=== Set problem 1 ===
Print the part of the forum thread on dogs recognizing their own breed from "Loki's never actually" up to and including "compatible with eachother.", word for word.

=== Article ===
※ ※ ※

Without any doubt, greyhounds recognize other greyhounds. Many are quite the breed snob and prefer not to interact with non-greyhounds.

We have two sets of littermates and they definitely remember each other. Of course, greyhounds usually live with their littermates for the first year or so of their life and may go to the same finisher and/or racing kennel. The littermates of two of our dogs were all adopted in our same city and they all definitely still recognize each other at playgroup. The only dog I've ever seen Rocky not get along with is his brother Redman.


----------



## K8IE (Apr 28, 2008)

Cooper definitely recognizes other Boxers. Boxers are such unique dogs with a certain way of carrying themselves, and a certain playing style that I think they can tell another Boxer from a more timid or less social dog. When we play with other Boxers, Cooper knows he can just let loose, because Boxers understand how other Boxers play and they get loud and silly and very physical and have a blast together.


----------



## loratliff (Feb 7, 2008)

Yes! Absolutely! Brussels Griffons are so rare that we don't often meet another one, but when we do the reaction is SO obviously different. It's like reuniting two long lost buddies.


----------



## Ender (Sep 16, 2008)

Loki's never actually met another golden and Bartleby has always much prefered people to other dogs, except for when it comes to Loki. He relys on Loki and us for everything and pretty much ignores other dogs. I suppose it's because of his disability. It would be interesting to see what would happen if he met another deaf dog though.

Perhaps certain breeds just recognize the same energy level and personality traits in another dog of the same breed. They're just more compatible with eachother.


----------



## Yogi (Sep 20, 2008)

※ ※ ※

=== Given records ===
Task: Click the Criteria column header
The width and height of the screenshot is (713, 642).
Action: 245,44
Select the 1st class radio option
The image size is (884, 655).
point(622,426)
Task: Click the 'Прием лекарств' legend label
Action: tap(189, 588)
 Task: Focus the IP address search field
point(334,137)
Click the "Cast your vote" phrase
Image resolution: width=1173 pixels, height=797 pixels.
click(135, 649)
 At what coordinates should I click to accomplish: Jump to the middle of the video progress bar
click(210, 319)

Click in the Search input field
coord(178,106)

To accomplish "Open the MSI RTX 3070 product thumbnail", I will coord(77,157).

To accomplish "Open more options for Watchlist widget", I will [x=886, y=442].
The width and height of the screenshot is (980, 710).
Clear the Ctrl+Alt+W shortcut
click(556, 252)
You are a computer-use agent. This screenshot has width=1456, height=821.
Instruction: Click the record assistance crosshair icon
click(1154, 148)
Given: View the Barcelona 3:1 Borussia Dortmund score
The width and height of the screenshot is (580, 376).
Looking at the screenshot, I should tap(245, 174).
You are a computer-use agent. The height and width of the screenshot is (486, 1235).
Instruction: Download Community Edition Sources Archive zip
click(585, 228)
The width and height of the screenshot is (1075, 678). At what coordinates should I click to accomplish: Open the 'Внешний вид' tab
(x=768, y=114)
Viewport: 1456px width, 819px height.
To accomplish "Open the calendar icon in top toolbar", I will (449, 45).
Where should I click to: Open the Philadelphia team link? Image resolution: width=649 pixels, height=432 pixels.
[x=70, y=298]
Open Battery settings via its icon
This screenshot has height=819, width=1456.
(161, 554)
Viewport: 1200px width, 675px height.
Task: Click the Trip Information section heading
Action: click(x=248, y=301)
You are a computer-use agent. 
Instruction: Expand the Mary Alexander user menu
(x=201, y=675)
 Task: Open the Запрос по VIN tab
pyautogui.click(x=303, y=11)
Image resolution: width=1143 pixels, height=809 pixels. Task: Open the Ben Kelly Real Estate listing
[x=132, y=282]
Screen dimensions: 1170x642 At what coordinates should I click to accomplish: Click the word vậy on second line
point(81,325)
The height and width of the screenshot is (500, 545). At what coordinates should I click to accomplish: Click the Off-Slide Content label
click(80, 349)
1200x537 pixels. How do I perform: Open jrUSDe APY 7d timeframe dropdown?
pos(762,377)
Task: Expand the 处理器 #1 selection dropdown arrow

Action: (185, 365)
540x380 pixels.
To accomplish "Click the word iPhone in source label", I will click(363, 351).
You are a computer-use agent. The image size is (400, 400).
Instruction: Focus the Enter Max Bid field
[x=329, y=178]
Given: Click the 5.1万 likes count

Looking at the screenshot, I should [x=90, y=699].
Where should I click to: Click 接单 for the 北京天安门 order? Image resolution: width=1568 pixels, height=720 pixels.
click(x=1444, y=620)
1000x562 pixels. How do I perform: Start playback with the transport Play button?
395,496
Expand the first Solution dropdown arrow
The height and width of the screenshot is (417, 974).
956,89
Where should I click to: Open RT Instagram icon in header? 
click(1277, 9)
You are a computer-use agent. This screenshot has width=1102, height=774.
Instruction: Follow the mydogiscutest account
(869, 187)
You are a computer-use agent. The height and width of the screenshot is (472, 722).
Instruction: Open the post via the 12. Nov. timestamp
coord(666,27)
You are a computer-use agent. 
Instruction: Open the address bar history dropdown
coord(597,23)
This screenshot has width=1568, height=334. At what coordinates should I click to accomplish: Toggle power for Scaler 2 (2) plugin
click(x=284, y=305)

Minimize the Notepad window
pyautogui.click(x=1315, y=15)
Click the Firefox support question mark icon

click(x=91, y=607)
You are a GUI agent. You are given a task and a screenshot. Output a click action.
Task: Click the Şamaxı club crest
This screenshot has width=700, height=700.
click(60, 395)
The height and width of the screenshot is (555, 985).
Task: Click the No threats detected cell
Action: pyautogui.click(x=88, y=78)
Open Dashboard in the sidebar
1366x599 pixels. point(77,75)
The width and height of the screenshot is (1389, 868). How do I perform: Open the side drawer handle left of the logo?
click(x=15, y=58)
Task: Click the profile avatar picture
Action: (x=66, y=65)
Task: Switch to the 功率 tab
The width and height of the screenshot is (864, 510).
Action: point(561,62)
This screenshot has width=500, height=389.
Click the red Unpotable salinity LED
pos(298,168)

※ ※ ※

=== Set problem 2 ===
Output verbatim the lines of the records from the line with "Screen dimensions: 1170x642" up to and including the line with "point(81,325)".

=== Full solution 1 ===
Loki's never actually met another golden and Bartleby has always much prefered people to other dogs, except for when it comes to Loki. He relys on Loki and us for everything and pretty much ignores other dogs. I suppose it's because of his disability. It would be interesting to see what would happen if he met another deaf dog though.

Perhaps certain breeds just recognize the same energy level and personality traits in another dog of the same breed. They're just more compatible with eachother.

=== Full solution 2 ===
Screen dimensions: 1170x642 At what coordinates should I click to accomplish: Click the word vậy on second line
point(81,325)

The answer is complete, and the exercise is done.